◆ TRY IT ◆
There is one span to output from the data below: the lines starting at the line with "Click the KC user profile avatar" and ending at the line with "Archive the selected". Output it exactly, ends included, nothing more.

□ □ □

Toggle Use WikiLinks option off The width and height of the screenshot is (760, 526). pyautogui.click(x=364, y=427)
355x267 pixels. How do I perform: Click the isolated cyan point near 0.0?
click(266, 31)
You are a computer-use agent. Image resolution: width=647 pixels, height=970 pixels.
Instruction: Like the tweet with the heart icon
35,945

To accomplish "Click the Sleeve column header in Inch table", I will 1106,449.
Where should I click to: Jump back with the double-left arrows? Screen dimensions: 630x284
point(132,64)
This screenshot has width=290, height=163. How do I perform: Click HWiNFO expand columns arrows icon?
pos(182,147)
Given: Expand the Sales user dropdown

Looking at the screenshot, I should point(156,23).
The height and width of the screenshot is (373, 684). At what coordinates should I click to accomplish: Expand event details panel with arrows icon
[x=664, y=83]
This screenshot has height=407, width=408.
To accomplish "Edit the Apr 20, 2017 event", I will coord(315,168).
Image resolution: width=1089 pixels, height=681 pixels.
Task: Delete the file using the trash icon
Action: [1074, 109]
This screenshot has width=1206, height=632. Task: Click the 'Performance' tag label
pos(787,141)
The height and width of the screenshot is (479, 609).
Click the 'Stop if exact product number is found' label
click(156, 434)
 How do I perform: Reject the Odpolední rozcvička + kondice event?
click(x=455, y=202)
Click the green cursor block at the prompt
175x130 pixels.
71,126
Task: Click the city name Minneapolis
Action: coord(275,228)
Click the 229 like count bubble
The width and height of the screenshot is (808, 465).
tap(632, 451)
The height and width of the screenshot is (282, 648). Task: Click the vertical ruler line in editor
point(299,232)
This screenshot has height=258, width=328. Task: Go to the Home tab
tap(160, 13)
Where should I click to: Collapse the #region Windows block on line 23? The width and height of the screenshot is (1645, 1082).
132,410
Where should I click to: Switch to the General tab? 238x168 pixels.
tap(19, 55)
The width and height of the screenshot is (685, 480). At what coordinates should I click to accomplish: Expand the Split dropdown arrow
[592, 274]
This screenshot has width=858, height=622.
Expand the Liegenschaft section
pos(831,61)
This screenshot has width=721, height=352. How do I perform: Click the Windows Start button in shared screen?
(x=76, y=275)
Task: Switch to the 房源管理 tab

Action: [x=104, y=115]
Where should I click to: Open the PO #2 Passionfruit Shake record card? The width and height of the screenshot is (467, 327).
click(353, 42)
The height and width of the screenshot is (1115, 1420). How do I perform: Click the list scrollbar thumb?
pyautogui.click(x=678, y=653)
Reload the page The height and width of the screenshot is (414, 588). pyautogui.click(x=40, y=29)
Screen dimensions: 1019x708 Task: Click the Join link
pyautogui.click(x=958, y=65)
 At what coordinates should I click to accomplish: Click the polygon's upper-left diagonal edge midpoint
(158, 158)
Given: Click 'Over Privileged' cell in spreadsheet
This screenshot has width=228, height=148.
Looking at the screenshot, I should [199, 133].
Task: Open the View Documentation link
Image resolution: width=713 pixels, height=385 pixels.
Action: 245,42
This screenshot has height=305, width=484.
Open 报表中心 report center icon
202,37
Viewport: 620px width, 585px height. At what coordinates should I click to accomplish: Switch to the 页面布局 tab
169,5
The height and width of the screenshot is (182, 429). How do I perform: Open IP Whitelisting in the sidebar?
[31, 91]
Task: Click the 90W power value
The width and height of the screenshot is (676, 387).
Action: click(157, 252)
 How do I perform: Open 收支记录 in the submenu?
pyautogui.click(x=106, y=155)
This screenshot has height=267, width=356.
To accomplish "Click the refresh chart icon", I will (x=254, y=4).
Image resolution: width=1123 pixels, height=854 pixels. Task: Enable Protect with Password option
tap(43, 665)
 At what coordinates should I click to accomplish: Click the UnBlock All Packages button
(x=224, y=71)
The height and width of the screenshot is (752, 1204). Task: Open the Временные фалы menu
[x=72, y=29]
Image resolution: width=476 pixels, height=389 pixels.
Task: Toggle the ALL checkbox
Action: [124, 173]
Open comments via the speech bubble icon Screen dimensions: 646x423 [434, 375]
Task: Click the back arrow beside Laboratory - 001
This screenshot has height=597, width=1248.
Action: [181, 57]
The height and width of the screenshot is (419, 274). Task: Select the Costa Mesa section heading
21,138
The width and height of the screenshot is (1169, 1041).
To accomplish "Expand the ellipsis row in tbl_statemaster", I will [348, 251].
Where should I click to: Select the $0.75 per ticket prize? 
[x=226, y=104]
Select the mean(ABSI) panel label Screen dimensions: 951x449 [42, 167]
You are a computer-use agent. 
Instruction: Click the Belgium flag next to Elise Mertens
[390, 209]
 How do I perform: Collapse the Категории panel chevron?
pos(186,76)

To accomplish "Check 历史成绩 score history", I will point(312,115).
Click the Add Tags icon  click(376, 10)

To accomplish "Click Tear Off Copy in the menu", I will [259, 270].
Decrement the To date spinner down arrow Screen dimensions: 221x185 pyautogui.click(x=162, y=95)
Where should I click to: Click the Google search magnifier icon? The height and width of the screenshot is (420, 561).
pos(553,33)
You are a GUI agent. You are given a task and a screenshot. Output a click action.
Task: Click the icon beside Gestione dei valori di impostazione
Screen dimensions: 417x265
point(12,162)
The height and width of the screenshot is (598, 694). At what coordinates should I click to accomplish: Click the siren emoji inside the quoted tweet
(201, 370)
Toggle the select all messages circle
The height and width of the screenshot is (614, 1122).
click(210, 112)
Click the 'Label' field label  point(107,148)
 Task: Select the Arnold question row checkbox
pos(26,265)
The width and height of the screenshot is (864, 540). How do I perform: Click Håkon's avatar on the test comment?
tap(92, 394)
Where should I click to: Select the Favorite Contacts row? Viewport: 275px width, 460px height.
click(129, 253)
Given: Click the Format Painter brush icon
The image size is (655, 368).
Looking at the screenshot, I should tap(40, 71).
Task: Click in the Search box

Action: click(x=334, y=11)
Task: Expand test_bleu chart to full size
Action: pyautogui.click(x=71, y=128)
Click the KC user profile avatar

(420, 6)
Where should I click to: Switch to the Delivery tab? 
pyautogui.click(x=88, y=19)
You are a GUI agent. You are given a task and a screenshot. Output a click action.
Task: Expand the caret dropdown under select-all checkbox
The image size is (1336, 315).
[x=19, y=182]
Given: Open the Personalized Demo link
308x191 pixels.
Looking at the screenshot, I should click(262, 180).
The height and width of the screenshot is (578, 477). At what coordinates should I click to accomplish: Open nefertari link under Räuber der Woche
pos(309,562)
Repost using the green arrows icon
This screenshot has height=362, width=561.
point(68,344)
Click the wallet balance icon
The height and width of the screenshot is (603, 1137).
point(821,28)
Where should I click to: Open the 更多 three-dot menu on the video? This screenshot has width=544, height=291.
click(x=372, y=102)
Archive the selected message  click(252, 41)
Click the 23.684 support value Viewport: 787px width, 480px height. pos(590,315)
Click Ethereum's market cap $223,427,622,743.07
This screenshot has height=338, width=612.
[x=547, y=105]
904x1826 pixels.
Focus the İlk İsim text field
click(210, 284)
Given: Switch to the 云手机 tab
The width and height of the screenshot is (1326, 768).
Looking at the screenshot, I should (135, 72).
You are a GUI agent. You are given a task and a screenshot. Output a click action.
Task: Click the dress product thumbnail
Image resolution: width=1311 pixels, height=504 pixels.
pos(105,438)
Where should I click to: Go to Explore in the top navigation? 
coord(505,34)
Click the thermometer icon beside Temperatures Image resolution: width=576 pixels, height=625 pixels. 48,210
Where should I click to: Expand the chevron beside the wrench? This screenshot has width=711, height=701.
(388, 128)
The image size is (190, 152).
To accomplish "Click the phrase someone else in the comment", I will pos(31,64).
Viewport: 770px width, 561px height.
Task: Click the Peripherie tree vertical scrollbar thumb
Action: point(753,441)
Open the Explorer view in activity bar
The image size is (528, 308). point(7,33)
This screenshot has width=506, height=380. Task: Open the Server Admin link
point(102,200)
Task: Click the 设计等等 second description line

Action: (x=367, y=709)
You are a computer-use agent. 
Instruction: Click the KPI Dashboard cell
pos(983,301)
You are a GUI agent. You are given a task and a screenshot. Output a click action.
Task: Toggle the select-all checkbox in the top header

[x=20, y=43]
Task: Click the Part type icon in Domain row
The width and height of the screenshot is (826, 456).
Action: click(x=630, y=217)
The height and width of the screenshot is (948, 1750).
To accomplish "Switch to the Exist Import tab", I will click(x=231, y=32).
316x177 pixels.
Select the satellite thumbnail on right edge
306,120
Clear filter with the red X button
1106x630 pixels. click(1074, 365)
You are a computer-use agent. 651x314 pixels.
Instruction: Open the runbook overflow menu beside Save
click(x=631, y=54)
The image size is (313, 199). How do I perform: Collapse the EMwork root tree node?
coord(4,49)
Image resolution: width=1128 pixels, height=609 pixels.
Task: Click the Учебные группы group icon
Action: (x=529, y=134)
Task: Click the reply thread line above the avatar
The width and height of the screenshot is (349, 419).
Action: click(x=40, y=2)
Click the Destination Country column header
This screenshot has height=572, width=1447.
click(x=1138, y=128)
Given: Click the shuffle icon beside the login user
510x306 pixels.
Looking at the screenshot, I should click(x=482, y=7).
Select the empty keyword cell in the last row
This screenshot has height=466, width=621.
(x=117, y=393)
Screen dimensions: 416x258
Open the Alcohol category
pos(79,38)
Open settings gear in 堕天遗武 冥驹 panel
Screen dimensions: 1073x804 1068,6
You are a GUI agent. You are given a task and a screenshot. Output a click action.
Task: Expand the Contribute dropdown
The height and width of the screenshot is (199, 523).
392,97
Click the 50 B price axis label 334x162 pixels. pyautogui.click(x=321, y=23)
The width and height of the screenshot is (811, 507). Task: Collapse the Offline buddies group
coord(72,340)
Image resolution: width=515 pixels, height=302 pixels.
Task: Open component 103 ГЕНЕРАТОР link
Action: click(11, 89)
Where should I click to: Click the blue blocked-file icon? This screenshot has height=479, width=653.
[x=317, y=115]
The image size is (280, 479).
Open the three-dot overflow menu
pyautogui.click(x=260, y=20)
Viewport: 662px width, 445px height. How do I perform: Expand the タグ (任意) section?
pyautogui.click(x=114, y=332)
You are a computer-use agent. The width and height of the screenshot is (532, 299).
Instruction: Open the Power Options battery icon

□ □ □

◆ SOLUTION BELOW ◆
Click the KC user profile avatar

(420, 6)
Where should I click to: Switch to the Delivery tab? 
pyautogui.click(x=88, y=19)
You are a GUI agent. You are given a task and a screenshot. Output a click action.
Task: Expand the caret dropdown under select-all checkbox
The image size is (1336, 315).
[x=19, y=182]
Given: Open the Personalized Demo link
308x191 pixels.
Looking at the screenshot, I should click(262, 180).
The height and width of the screenshot is (578, 477). At what coordinates should I click to accomplish: Open nefertari link under Räuber der Woche
pos(309,562)
Repost using the green arrows icon
This screenshot has height=362, width=561.
point(68,344)
Click the wallet balance icon
The height and width of the screenshot is (603, 1137).
point(821,28)
Where should I click to: Open the 更多 three-dot menu on the video? This screenshot has width=544, height=291.
click(x=372, y=102)
Archive the selected message  click(252, 41)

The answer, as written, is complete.